Example. Figure 4 shows an oriented framework of a 1-dof tree-decomposable linkage with base non-edge $(v_0,v'_0)$, located in an interval of the Cayley configuration space, and two other frameworks whose orientations are about to change. The vertices corresponding to construction steps are labelled in order of construction. More specifically, the first framework has the realization type $(1,-1,-1,1)$. There is a continuous motion path to the second framework, which has the realization type $(0,-1,-1,1)$. Hence, this framework corresponds to an interval endpoint and jumping to a new interval results in the realization type $(-1,-1,-1,1)$. Likewise, the third framework is corresponds to an interval endpoint with the realization type $(-1,-1,0,1)$ and jumping to a new interval results in the realization type $(-1,-1,1,1)$.

Theorem. (1) For a generic 1-path, 1-dof tree-decomposable linkage $(G,\delta)$ with low Cayley complexity, there exists a bijective correspondence between the set of frameworks of $(G,\delta)$ and points on a 2-dimensional curve, whose points are the minimum complete Cayley distance vectors. (2) For a generic 1-dof tree-decomposable linkage $(G,\delta)$ with low Cayley complexity, there exists a bijective correspondence between the set of frameworks of $(G,\delta)$ and points on an $n$-dimensional curve, whose points are the minimum complete Cayley distance vectors, where $n$ is the number of last level vertices of the graph $G$.

== Results for general p-norms ==
These results are extended to general $l_p$-norms.

Theorem. For general $l_p$-norms, a graph $G$ has an inherent convex Cayley configuration space in $\mathbb{R}^d$ if and only if $G$ is $d$-flattenable.

The "only if" direction was proved in Sitharam & Gao using the fact that the $l^2_2$ distance cone $\Phi_{n,l_2}$ is convex. As a direct consequence, $d$-flattenable graphs and graphs with inherent convex Cayley configuration spaces in $\mathbb{R}^d$ have the same forbidden minor characterization. See Graph flattenability for results on these characterizations, as well as a more detailed discussion on the connection between Cayley configuration spaces and flattenability.

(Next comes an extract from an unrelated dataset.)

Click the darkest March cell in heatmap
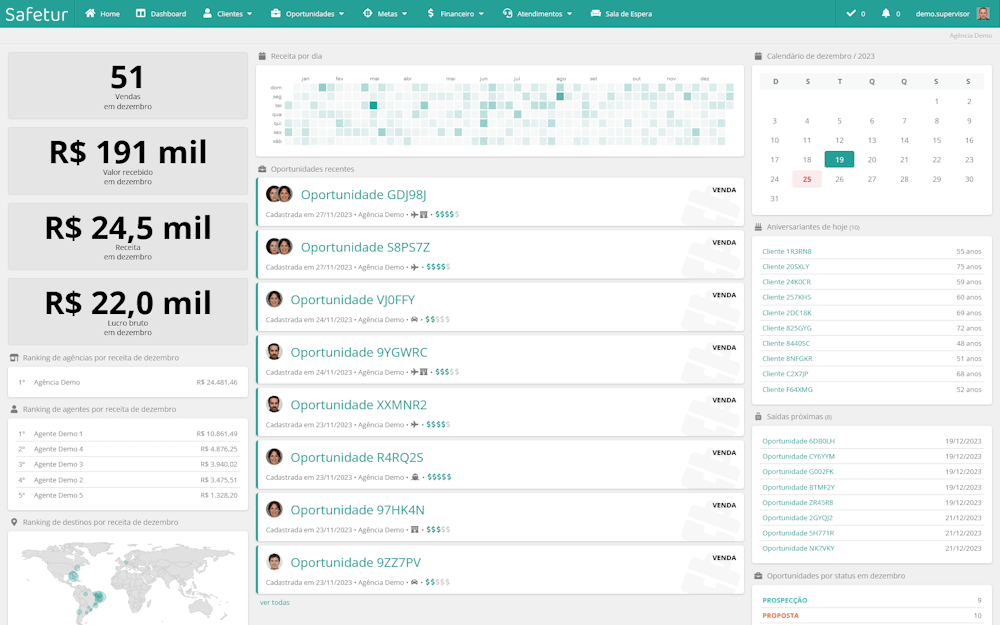Image resolution: width=1000 pixels, height=625 pixels. tap(373, 105)
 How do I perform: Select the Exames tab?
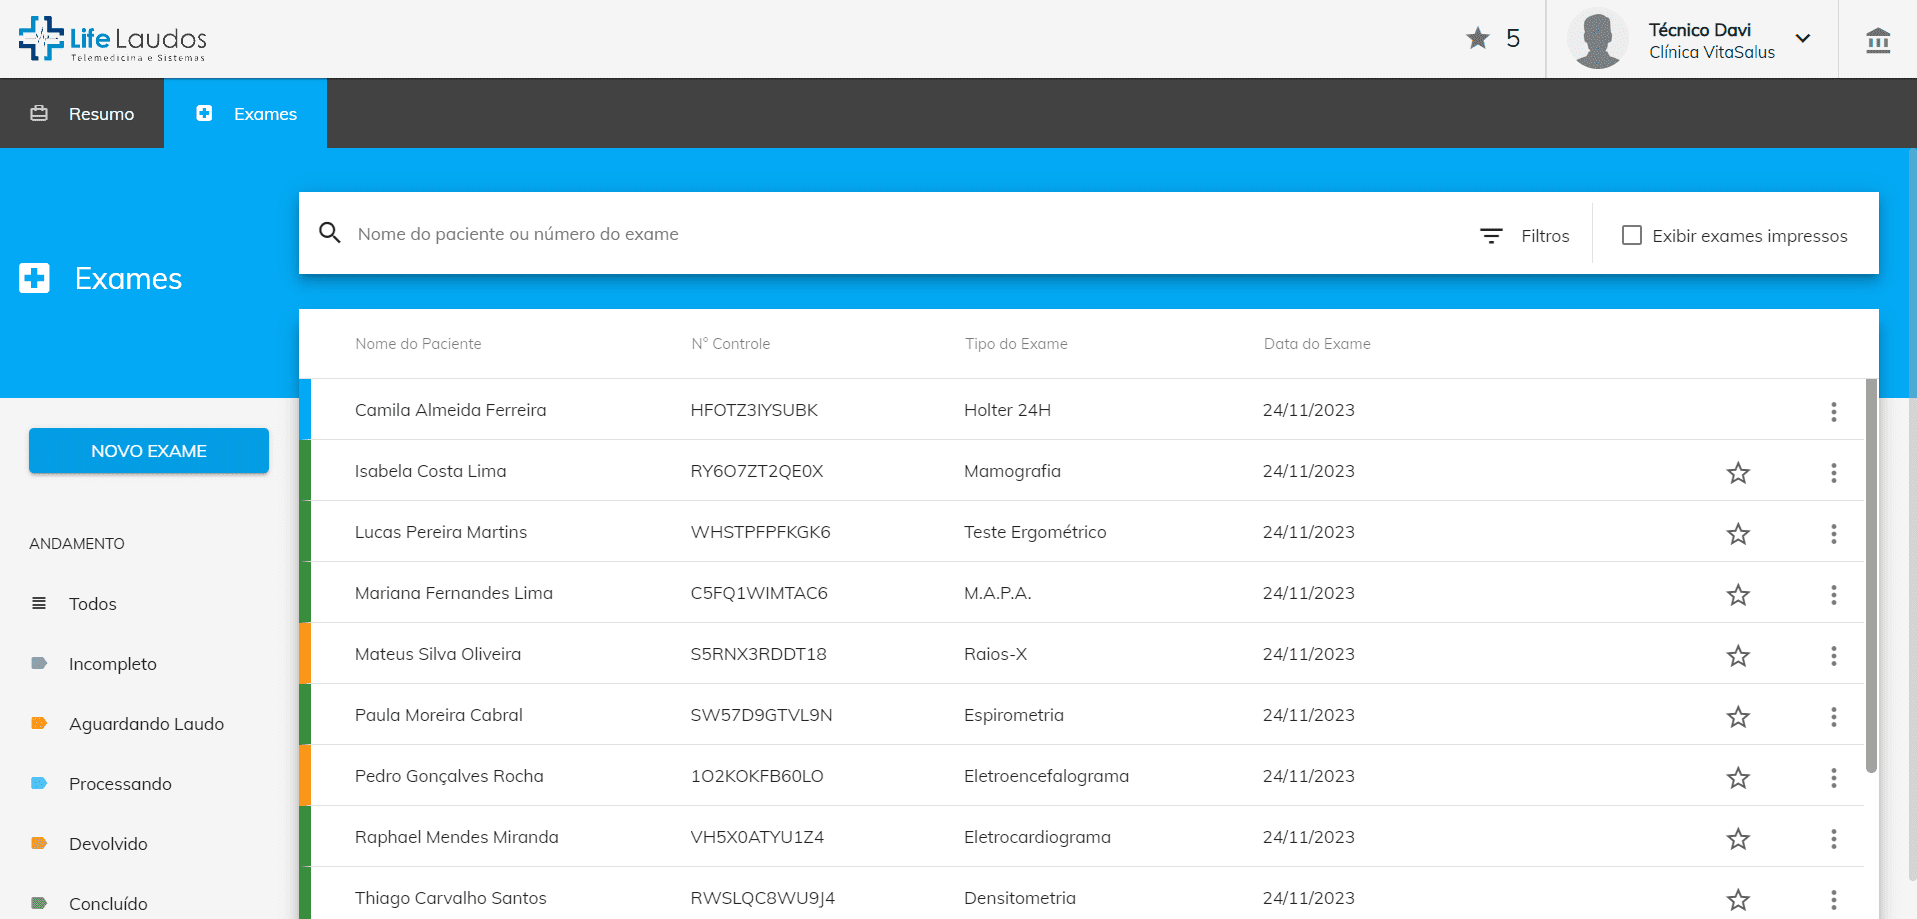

Example. Consider the graph in Figure 3 with both non-edges added as edges. The resulting graph is a 2-tree, which is 2-flattenable under the $l_1$ and $l_2$ norms, see Graph flattenability. Hence, the theorem above indicates that the graph has an inherent convex Cayley configuration space in $\mathbb{R}^2$ under the $l_1$ and $l_2$ norms. In particular, the Cayley configuration space over one or both of the non-edges $d_1$ and $d_2$ is convex.

== Applications ==
The EASAL algorithm makes use of the techniques developed in Sitharam & Gao for dealing with convex Cayley configuration spaces to describe the dimensional, topological, and geometric structure of Euclidean configuration spaces in $\mathbb{R}^3$. More precisely, for two sets of $n$ points $A$ and $B$ in $\mathbb{R}^3$ with interval distance constraints between pairs of points coming from different sets, EASAL outputs all the frameworks of this linkage such that no pair of constrained points is too close together and at least one pair of constrained points is sufficiently close together. This algorithm has applications in molecular self-assembly.